Today, Fintech appears to be one of the world’s leading industries thanks to the increasing number of internet users. Users find it much easier and faster to make their financial transaction through mobiles than traditional means of transactions.
Fintech owes its success to multiple technologies that pave for the industry to become successful, scalable, fast, and secure. One of these remarkable technologies is Artificial Intelligence (AI)
Artificial Intelligence refers to the human simulation in machines specifically programmed to think and act like humans. However, the question is how these machines are helping the fintech industry?
This article will help you learn about how artificial intelligence is helping fintech grow and bring a difference. Let’s discuss in detail how AI is an ally for your fintech idea.
Your Digital Financial Advisor
One of the most famous applications of AI is transactional bots. They have become your digital financial coaches and advisors and are guiding users regarding their savings, spending. And other financial plans. By setting up a digital assistant for customers in finance, you can help enhance the overall engagement and experience for your customers. For that purpose, Natural Language Processing (NLP) and Machine Learning (ML) and other subdivisions of artificial intelligence help a lot.
Detection and Prevention of Fraud
With the integration of in-app transactions in applications like WhatsApp, the chances of unauthorized transactions and frauds have increased. Therefore, the incorporation of artificial intelligence in the fintech market has developed.

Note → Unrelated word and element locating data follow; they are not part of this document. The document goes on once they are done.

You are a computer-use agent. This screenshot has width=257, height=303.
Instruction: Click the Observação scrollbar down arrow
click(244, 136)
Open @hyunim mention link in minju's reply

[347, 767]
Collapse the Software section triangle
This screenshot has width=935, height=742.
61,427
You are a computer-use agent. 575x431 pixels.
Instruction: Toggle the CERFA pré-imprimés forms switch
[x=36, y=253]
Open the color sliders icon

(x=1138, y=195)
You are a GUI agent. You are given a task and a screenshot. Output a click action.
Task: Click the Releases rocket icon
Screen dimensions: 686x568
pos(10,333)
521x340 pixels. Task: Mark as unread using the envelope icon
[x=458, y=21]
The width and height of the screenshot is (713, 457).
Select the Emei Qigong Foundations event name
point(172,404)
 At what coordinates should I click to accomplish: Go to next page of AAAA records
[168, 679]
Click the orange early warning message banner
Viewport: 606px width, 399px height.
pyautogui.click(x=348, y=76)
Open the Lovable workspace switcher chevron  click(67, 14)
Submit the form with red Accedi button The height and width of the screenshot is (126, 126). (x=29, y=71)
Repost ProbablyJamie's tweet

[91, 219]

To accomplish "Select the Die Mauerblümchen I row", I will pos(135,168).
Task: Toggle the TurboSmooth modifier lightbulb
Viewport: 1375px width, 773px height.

Robotic Process Automation and Machine Learning technologies have gained higher traction in the industry to detect patterns informing about frauds. For instance, the insurance industry can depend on AI to identify claims that are fraudulent as these algorithms and analyzers keep an eye out for details that humans can easily miss.
Algorithmic Trading
A pre-programmed set of instructions is used to analyze the data and make well-informed decisions, and the process is much faster than humans. For that purpose, Machine Learning appears to be the most flexible AI technology.
Machine Learning models carry huge data for training models. It can be historical or current market data. The more the amount of data is present, the better and easier it would be to make decisions. The most notable use cases of artificial intelligence in this industry are detecting data patterns using these algorithms that are much faster than any human can do.
Claim Processing
Consumerization refers to the impact cast by consumer-oriented technologies on businesses. By leveraging the advantages of consumerization, it has become easier for businesses to invest in consumer-centric platforms to target their customers and engage with them at platforms where the users spend most of their time. One of the most common examples of this is an artificial intelligence-powered chatbot.
Claim processing is the most tedious and difficult task to be done by insurance companies. It uses the standard procedure to determine the problems of customers, such as accidents, sickness, etc., analyzes genuineness of cases, and activates the claiming process. This cycle is not only time consuming but complicated as well.
Risk Profiling
For businesses belonging to the finance sector, such as investment companies and banks, the most critical operation is client profiling based on their risk score. In order to categorize clients on the basis of risk associating with their profiles, they need AI. Using technologies like Artificial Neural Network (ANN), training of classification models is easier using pre-labelled or historical data for rating the client profile lower to higher.